Tomorrow is Free Comic Book Day but it tends to be more for the US than the UK – the amount paid for shipping the free books over here tends to negate the point of the day. I mention this, apart from bigging up the annual celebration of comic books, because the shipping of comics to the UK affected this week’s purchases: Ignition City #2 failed to ship here yet again. Diamond seem to have it in for us – they won’t let us enjoy the dark and twisted humour of Warren Ellis, mainly because they can’t be bothered (at least, according to the chaps at Gosh!, the best comic shop in the world). This means that I only bought one comic book this week, hence the slightly longer than normal introductory paragraph than normal.
The Literals #1
I can’t think of a crossover where a mini-series was created to be the third corner of the triangle of books in the crossover, nor where a new issue one was the third part in the crossover. You’ve got to give Willingham and Sturges credit for doing something different. This issue deals with the actual reason for the crossover: Kevin Thorn, a Literal with the power to rewrite the universe with his magic quill. When we see him, he seems to be accompanied by a drooling man in a straitjacket: is it Kevin in reality? They both wear glasses. Is he the flip side to the writer as an entity? A dribbling idiot with no point to their life? Kevin wanders around, writing in his notebook, trying to rewrite the universe – except he’s got writer’s block. He invites the ‘family’ over – the Genres (who, even though they’re supposed to represent the written word, are all represented by cinematic ideals: Western is John Wayne, Blockbuster is Arnold Schwarzenegger, Comedy is Groucho Marx, Noir is Humphrey Bogart. Contradictory, no?) However, they can’t help, so he brings along his most inspired creations (are we supposed to recognise them?) to inspire him.
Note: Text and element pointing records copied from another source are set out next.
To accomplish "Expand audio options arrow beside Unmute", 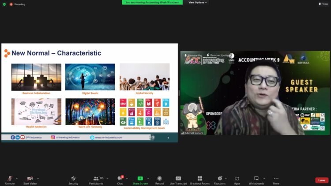I will (x=18, y=179).
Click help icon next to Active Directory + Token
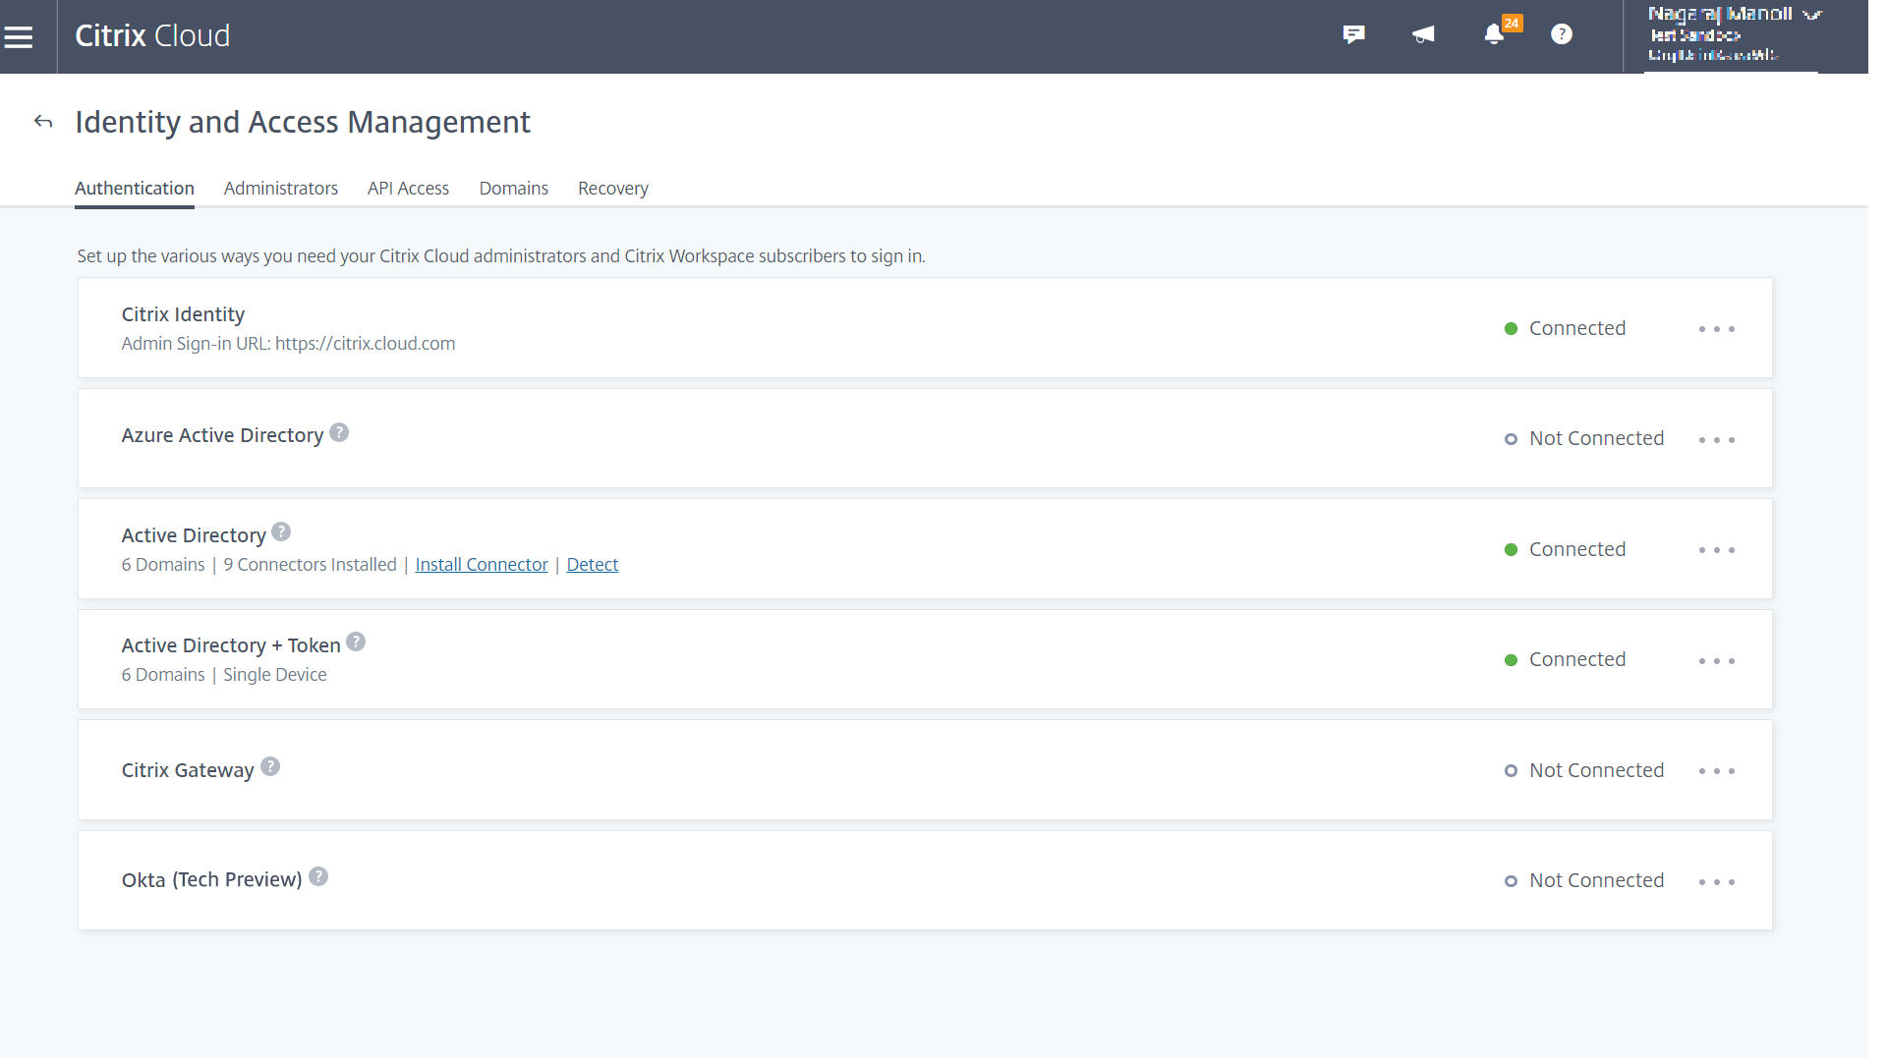Screen dimensions: 1887x1061 coord(356,642)
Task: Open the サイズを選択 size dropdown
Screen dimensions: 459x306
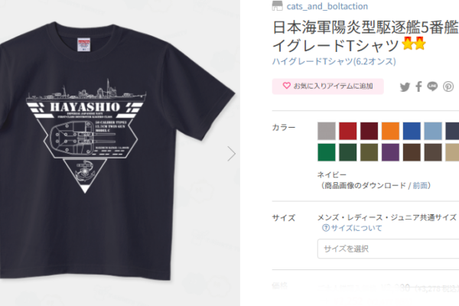Action: point(388,249)
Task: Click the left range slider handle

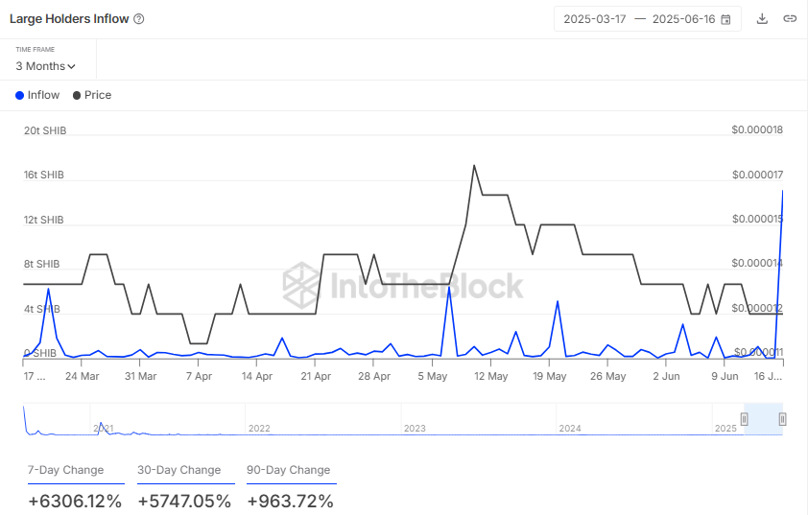Action: point(744,419)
Elsewhere, Bigby, Snow, Gary and Mr Revise are trying to track down Thorn (which also entails the only woman being a bad driver, which I thought was something we were beyond now), nearly getting blown up at Thorn’s home in Manhattan before Thorn discovers their quest and rewrites Bigby … There are also two pages of Jack Frost, Jack’s son, who meets a man with a sword through his chest (are we supposed to know him as well?) The book finishes with a six-panel page of somebody ordering lots of food at the diner from the previous issue – is it supposed to be funny? Isn’t it a bit of a waste? The book itself seems odd – why does it exist? Couldn’t they tell the story in the two ongoing series? If Buckingham can draw this book, which he does well as usual, why the need for another book? It even seems to ignore the advice of the title of the chapter: ‘Start as deep in the story as you can’. It seems to meander and take its time to get to a point – Thorn is powerful and a bit mad: what happens next? I hope things pick up in the next instalment.